Ce n’est pas la première fois que j’écris au sujet de Kelly Green, et il est fort probable que ce ne soit pas la dernière. Green fait partie de ces rares artistes dont l’univers musical, à la fois poétique et profondément personnel, vous emporte en seulement quelques mesures. Dans son dernier album, elle nous convie à un coin reculé de ses rêves. Et croyez-moi: c’est un disque qui fera date. Il marquera les esprits non seulement par la beauté de ses compositions, par la richesse de ses textes et la finesse de ses arrangements, mais aussi et surtout par l’interprétation d’une justesse remarquable de Kelly Green.

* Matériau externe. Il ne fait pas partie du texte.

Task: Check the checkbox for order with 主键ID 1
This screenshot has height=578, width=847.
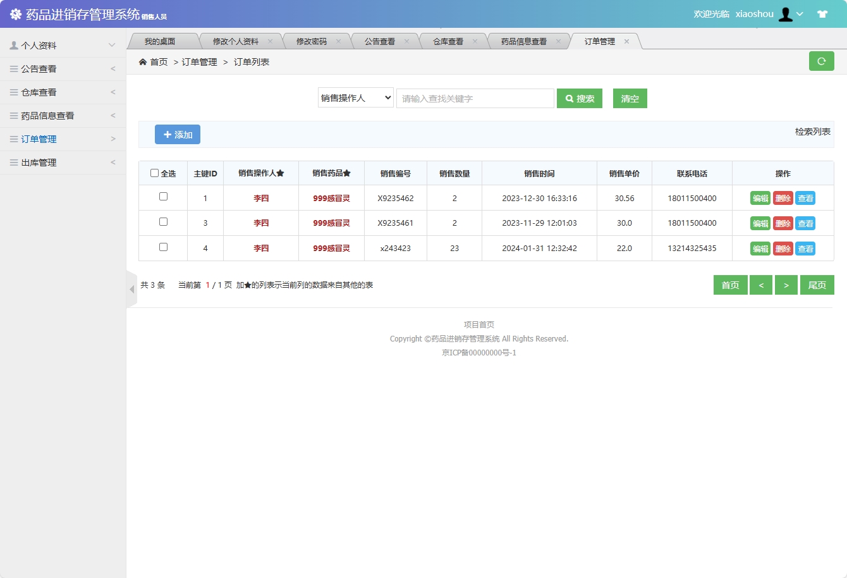Action: tap(162, 197)
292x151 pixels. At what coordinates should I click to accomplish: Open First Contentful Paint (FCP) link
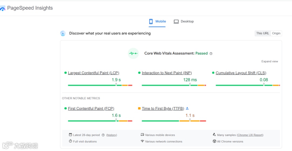(91, 108)
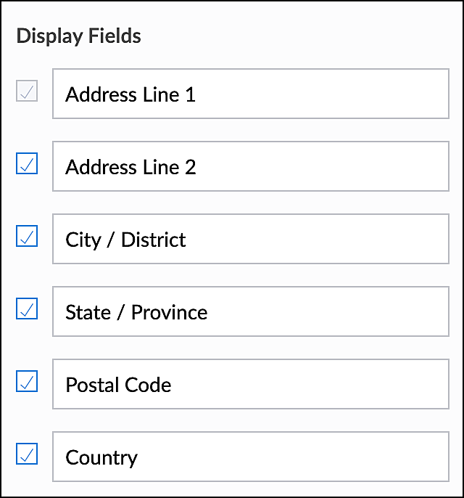464x498 pixels.
Task: Toggle the Country checkbox off
Action: [27, 454]
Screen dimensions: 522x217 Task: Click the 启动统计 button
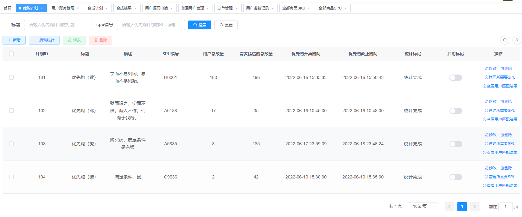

Kelly Green accomplit ce que peu d’artistes osent: elle redessine les contours du jazz. Elle y mêle des textures venues de la musique classique avec la maîtrise d’un compositeur aguerri, et cisèle ses paroles avec une telle précision qu’on pourrait les entendre simplement parlées, et en être tout autant bouleversé. Il y a dans sa démarche une forme de théâtre musical, non pas dans la forme, mais dans cette façon de faire dialoguer récit et émotion, pensée et instinct. Écouter son œuvre, c’est comme ouvrir un livre écrit par l’âme elle-même: vulnérable, complexe, et radicalement sincère.

Au fil de sa discographie, Green a construit une œuvre toujours plus libre, plus affirmée. Elle ne court pas après les modes. Elle ne cherche pas à être autre chose que ce qu’elle est profondément: une artiste plurielle, explorant les paysages émotionnels du jazz contemporain. Et ce faisant, elle est devenue, sans bruit mais avec évidence, l’une des vocalistes les plus novatrices de sa génération.

Ce nouvel album est porté par un ensemble de collaborateurs de haut vol. On ne peut s’empêcher de se réjouir à la vue de certains noms: Andromeda Turre, Michael Mayo, Emily Braden, autant d’artistes qui incarnent aujourd’hui le meilleur du jazz engagé. Chacun d’eux apporte à l’album une sophistication et une intensité à la hauteur de l’univers de Green. Ensemble, ils forment une constellation artistique à la fois virtuose et profondément humaine, investie dans le présent et l’avenir du jazz.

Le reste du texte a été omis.